(Collected data entries)
%%

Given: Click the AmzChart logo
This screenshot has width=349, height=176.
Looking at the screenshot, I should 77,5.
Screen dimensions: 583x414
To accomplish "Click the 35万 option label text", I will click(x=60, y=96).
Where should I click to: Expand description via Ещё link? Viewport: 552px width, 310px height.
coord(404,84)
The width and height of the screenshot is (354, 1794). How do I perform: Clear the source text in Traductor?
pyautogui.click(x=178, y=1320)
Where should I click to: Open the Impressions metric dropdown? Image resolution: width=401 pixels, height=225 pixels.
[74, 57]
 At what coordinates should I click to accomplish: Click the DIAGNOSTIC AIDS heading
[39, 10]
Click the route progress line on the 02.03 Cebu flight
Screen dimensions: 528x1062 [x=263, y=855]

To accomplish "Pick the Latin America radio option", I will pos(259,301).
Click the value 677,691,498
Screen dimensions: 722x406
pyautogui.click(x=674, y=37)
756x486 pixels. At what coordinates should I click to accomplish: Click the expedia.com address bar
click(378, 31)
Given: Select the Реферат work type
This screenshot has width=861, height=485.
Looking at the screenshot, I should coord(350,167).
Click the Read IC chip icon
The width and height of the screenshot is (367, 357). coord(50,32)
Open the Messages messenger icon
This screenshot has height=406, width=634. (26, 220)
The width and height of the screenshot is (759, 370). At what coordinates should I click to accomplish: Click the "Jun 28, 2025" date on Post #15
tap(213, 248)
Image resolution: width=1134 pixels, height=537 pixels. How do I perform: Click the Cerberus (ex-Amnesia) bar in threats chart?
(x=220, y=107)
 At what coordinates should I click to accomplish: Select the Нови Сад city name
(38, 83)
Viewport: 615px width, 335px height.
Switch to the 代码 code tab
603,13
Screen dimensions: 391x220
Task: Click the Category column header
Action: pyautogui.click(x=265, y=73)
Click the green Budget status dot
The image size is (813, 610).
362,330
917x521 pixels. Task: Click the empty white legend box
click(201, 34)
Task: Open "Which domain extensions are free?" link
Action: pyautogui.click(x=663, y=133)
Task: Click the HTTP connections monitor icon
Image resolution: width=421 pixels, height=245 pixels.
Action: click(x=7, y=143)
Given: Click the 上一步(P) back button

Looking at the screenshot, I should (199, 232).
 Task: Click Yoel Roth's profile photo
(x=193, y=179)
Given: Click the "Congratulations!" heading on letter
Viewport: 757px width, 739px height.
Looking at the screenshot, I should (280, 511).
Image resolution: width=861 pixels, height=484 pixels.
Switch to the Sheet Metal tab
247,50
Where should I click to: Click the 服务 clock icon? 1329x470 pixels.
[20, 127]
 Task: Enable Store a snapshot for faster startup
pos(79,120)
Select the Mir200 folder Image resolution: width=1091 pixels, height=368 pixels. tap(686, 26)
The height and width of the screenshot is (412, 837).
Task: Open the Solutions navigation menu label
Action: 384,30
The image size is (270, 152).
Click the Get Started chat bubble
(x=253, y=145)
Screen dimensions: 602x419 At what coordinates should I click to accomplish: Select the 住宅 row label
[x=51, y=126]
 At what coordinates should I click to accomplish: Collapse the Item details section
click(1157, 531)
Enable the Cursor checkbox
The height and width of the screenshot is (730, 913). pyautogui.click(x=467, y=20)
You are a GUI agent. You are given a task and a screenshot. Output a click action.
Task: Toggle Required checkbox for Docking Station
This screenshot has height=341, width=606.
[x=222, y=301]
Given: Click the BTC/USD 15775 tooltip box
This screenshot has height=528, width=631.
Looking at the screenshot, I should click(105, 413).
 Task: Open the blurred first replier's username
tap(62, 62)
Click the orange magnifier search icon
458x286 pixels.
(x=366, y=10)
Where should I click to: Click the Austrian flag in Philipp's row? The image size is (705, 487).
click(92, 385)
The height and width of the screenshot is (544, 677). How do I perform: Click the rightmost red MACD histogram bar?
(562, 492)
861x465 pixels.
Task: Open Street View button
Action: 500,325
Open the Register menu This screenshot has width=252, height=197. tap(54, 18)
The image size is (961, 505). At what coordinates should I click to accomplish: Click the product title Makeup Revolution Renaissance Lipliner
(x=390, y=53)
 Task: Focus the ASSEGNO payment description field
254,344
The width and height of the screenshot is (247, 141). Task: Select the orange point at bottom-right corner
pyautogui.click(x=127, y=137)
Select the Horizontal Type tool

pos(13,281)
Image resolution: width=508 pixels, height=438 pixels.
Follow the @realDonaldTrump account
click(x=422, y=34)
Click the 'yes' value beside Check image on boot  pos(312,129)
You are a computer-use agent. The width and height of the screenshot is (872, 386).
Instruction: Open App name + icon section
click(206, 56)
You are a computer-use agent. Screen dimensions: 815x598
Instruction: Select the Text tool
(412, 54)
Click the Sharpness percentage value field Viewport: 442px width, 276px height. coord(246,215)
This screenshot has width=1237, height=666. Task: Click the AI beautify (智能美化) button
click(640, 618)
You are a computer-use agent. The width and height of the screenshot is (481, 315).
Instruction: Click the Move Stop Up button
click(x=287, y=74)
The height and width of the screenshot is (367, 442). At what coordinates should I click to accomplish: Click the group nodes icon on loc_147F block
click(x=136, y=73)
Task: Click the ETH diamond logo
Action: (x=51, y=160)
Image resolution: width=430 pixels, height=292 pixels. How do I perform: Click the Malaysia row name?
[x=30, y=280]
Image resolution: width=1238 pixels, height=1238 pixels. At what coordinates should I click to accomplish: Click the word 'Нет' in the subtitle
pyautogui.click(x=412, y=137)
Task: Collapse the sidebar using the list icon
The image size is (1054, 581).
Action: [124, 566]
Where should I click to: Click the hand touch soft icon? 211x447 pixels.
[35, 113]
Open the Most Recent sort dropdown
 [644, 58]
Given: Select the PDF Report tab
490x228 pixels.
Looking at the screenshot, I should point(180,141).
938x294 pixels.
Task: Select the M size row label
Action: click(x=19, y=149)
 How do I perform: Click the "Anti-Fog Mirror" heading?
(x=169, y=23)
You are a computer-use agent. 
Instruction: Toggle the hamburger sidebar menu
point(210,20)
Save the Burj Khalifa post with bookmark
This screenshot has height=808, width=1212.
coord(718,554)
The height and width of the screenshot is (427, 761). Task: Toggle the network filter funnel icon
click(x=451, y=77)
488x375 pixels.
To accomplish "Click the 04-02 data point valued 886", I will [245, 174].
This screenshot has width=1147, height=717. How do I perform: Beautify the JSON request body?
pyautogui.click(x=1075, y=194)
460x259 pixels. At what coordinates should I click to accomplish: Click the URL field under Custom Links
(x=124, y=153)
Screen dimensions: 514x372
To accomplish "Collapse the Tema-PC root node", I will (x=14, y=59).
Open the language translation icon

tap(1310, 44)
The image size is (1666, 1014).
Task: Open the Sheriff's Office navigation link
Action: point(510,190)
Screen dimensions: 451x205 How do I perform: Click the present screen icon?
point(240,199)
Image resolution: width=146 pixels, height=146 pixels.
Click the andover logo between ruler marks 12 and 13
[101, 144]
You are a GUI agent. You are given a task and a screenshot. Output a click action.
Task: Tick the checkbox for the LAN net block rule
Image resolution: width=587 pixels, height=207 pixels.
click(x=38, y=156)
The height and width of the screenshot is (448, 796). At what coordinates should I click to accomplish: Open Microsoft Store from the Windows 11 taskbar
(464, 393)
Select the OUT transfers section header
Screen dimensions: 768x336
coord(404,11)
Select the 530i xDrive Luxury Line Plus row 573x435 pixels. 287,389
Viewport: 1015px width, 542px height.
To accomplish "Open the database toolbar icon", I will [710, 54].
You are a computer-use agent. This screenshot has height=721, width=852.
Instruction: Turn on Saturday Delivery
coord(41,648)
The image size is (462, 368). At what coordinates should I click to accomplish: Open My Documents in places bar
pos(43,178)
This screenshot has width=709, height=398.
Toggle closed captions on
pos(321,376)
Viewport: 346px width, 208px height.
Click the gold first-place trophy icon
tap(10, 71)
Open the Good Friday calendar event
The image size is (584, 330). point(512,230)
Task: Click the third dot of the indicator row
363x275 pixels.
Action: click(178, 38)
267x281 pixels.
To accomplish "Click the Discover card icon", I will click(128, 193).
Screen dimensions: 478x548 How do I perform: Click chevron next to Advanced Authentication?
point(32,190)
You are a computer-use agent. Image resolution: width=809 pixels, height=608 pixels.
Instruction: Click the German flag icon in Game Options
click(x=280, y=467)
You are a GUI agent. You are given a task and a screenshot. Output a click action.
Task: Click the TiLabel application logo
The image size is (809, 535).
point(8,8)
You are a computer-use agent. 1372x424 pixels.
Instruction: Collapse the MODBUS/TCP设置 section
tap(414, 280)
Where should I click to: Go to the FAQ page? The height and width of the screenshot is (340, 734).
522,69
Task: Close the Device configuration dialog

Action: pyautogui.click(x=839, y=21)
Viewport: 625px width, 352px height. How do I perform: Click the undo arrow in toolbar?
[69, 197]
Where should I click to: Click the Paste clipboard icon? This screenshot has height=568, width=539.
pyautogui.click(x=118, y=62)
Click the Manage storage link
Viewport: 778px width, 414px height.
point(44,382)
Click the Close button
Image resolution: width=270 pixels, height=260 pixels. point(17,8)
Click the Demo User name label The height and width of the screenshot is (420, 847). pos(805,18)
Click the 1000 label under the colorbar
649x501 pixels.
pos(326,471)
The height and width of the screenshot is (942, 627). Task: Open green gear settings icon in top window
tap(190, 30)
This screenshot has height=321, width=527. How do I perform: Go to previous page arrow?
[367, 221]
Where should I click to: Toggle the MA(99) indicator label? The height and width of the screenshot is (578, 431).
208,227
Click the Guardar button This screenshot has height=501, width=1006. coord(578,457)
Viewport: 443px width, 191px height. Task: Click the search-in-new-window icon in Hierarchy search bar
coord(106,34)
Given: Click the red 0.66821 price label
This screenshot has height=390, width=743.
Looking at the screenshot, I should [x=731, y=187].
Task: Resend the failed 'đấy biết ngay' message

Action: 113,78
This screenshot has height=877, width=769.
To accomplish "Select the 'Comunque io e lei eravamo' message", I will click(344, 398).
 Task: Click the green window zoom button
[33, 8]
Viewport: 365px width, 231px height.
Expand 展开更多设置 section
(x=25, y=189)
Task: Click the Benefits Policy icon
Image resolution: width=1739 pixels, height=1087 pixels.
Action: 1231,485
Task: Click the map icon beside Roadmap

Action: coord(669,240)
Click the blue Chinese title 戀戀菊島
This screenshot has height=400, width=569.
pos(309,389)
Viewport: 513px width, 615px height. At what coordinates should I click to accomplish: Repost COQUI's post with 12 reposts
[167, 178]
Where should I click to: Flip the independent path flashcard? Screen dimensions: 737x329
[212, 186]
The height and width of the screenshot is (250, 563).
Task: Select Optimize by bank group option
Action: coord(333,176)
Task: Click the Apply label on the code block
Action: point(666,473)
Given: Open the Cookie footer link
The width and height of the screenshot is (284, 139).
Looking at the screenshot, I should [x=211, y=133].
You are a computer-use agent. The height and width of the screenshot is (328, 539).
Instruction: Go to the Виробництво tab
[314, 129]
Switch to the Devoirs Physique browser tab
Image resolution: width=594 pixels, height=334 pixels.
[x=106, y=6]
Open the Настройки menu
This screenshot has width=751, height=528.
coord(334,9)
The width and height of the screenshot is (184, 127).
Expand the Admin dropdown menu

%%

*WHAT THE TASK REQUIRES*: Among the lines above, find those with the word "computer" and list them.

*OUTPUT OF THE TASK*:
You are a computer-use agent. The width and height of the screenshot is (872, 386).
You are a computer-use agent. Screen dimensions: 815x598
You are a computer-use agent. The width and height of the screenshot is (481, 315).
You are a computer-use agent. 
You are a computer-use agent. This screenshot has height=721, width=852.
You are a computer-use agent. Image resolution: width=809 pixels, height=608 pixels.
You are a computer-use agent. 1372x424 pixels.
You are a computer-use agent. The height and width of the screenshot is (328, 539).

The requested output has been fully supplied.